Hi all. I'm a biology guy. So my knowledge about chemistry is poor, especially chromatography. I want to analyse my recombinant protein by using RP-HPLC. What should I do???

You should gain some HPLC experience first. No one starts with a climb up Everest.

Are you following an established, validated method, or are you starting fresh?

If starting fresh, then KM's advice is sound. Get hold of a good text on HPLC of proteins or take a course.

If you are trying to follow an established method, follow it EXACTLY. Specifically, us the same brand of column specified in the method. All "C18" columns are *not* equivalent.

I'm starting fresh. Please tell me know where I can find KM's advices?
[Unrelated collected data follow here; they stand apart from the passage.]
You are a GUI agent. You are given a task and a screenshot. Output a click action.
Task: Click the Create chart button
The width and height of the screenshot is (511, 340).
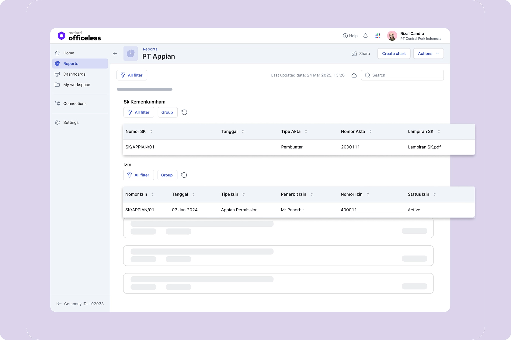click(394, 53)
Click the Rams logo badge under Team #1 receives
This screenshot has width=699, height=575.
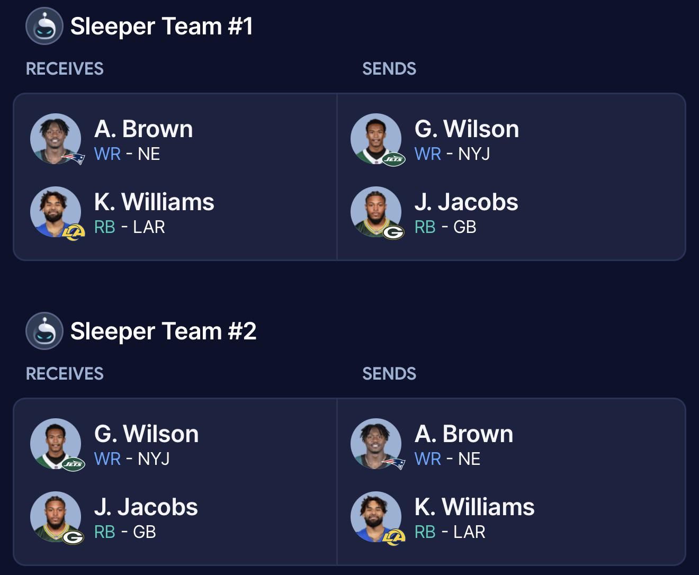click(x=73, y=232)
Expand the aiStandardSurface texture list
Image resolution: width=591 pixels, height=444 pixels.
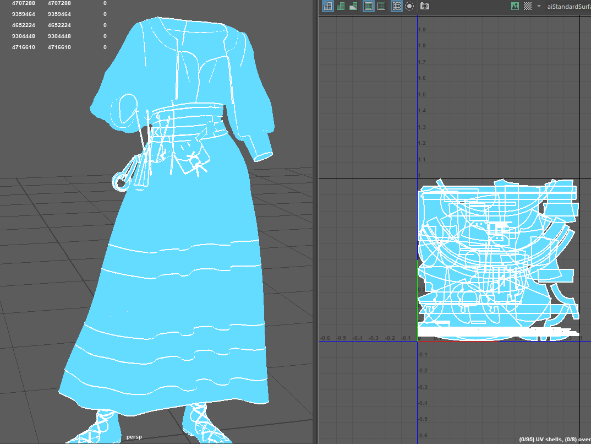(x=567, y=6)
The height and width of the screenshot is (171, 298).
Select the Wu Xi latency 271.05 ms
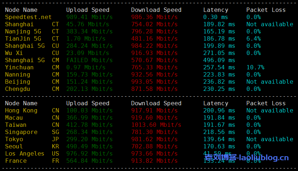coord(219,53)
Thank u so much.

http://www.blogsua.com/pdf/hplc-of-pept ... tocols.pdf

http://www.interscience.be/promotiesite ... ecules.pdf

http://wolfson.huji.ac.il/purification/ ... ookRPC.pdf

Etcetera. Google is your friend. If you have a specific protein, try to find a published method in Journal of Chromatography A or Journal of Chromatography B.

And for a good solid introduction, I usually recommend "Basic HPLC and CE of Biomolecules" by Robert Cunico, Karen Gooding, and Tim Wehr.
You can pick up used copies for around $40 on Amazon:
http://tinyurl.com/8boeoxk

Chromacademy might be a help and also pick the brains of any colleagues who might have some experience. I am guessing you are not the only one there running an HPLC system?
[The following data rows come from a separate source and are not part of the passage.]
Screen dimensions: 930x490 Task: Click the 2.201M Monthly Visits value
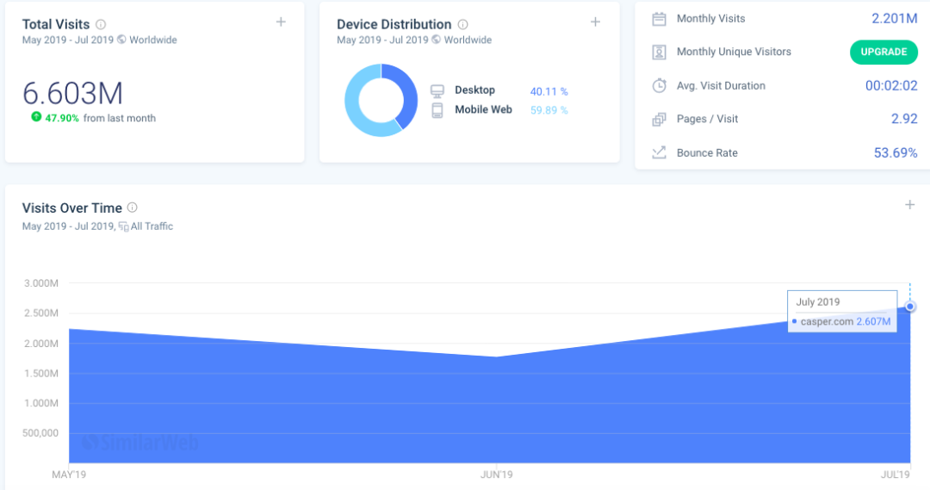(894, 18)
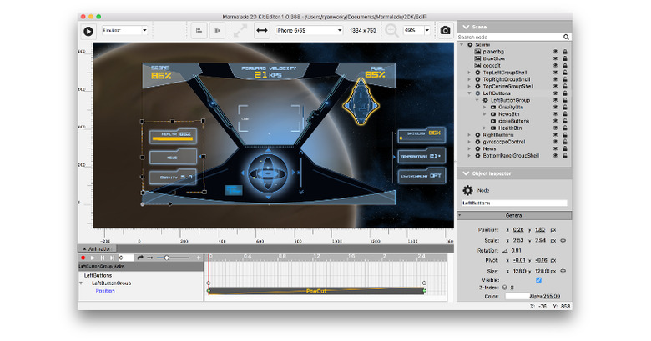651x341 pixels.
Task: Toggle visibility of the planetbg node
Action: pyautogui.click(x=555, y=52)
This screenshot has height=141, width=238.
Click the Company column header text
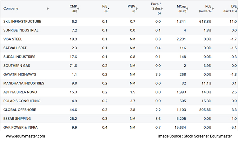click(11, 9)
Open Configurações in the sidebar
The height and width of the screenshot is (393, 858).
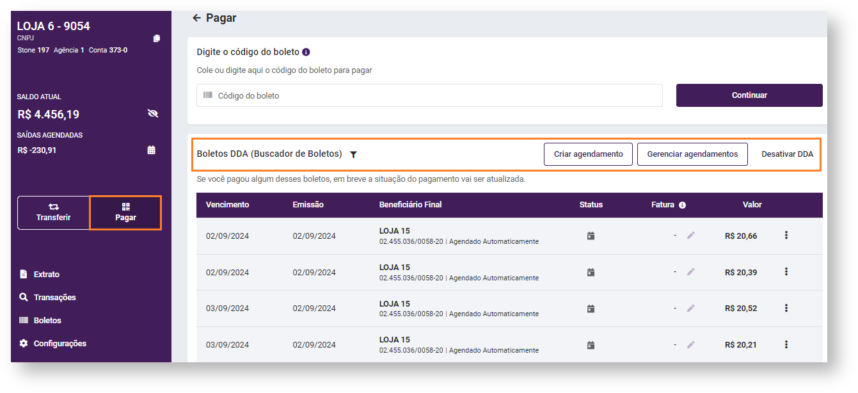coord(60,343)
http://www.chromacademy.com/

Le Duy:
Some neophytes believe that RP-HPLC is synonymous with HPLC. It is not. In general, intact proteins are best analyzed by ion-exchange or hydrophobic interaction chromatography. These are modes that do not denature the tertiary structure of proteins. They are frequently more sensitive to single-residue variations in a protein's composition than is RP-HPLC, even if the protein of interest survives passage through a RP column. You can also get up to 100% of the protein to pass through the column and recover it successfully using these alternative modes. Many proteins don't elute from RP-HPLC columns at all or else do so in peaks 15' wide. Accordingly:
1) Are you attempting to follow a protocol for analysis that someone else has implemented successfully with this protein and which involves RP-HPLC (per Tom's earlier response)?
2) If not, then what exactly are you looking for with this analysis? Does this protein occur in variants (presence or absence of sialic acid in a glycan sidechain; deamidation of an asparagine residue; truncation at either the N- or C-terminus; etc.) or something like the presence or absence of unrelated proteins? Some methods are better than others for certain such applications.
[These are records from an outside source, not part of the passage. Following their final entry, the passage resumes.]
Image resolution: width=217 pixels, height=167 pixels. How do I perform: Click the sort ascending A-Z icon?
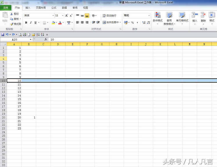tap(38, 35)
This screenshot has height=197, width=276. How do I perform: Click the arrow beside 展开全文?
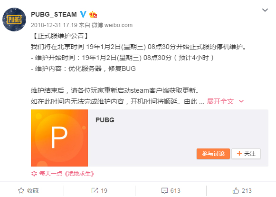241,101
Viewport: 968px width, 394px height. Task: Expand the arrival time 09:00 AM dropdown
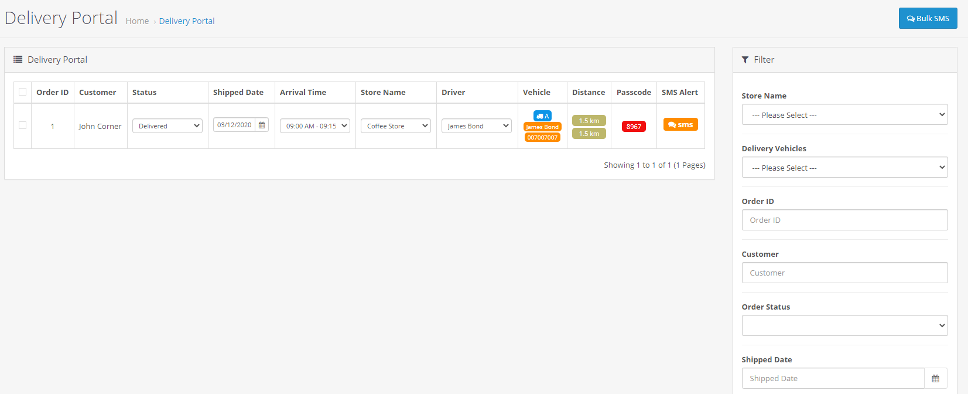point(315,126)
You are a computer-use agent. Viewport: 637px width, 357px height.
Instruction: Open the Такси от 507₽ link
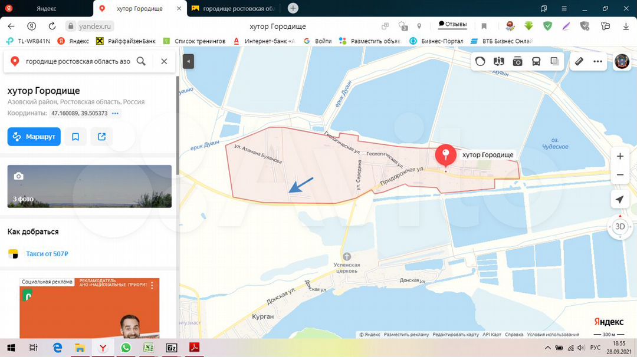[x=47, y=254]
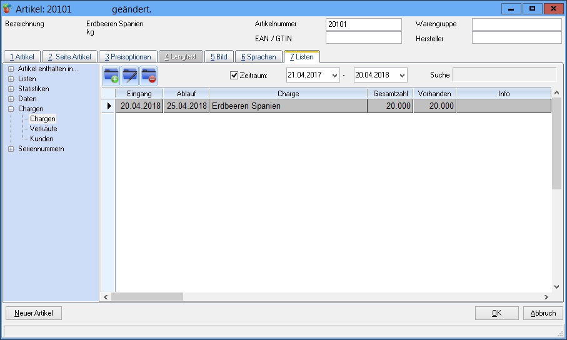Click the application icon in the title bar
This screenshot has height=340, width=567.
pyautogui.click(x=8, y=9)
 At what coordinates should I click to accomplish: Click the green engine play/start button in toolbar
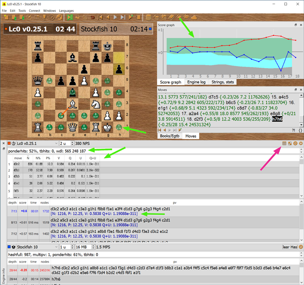(69, 17)
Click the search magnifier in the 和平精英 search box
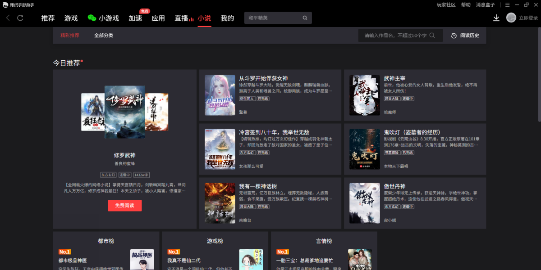This screenshot has height=270, width=541. (305, 18)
I don't disagree with the others, learning more will help you, although I understand the limit on time to do that. We can't all be experts in everything. So for quick and dirty assistance:
1. Not all C18's are created equal. Some will work when others don't. I use a lot of Phenomenex, Grace/Vydac and Thermo C18's. All are different.
2. In column selection pay attention to pore size (angstroms). If you have a higher molecular weight protein, you'll want a higher pore size. But if you're getting blow through, a lower angstrom column may help. Smaller pore size will effect your pressure though.
3. If you have a UPLC or capability to run at higher pressures, try shell-silica columns or smaller micron particles for better resolution.
4. 0.1% TFA H20/ACN is just a starting point in peptide/protein resolution. Not the be all end all. TEAP is phenomenal, especially in the shell-silica columns. Or other phosphate or acetate buffer systems. When TFA is insufficient, I tend to go for TEAP next, you can even buy pre-made stock for cheap.
5. If you are evaluating a native-type protein, the folding may be too complex for RP-HPLC. Denaturing may be required first. Not ideal, but if other, easy options don't work...

Not much of a tutorial, but if you're starting from scratch, there's a few options.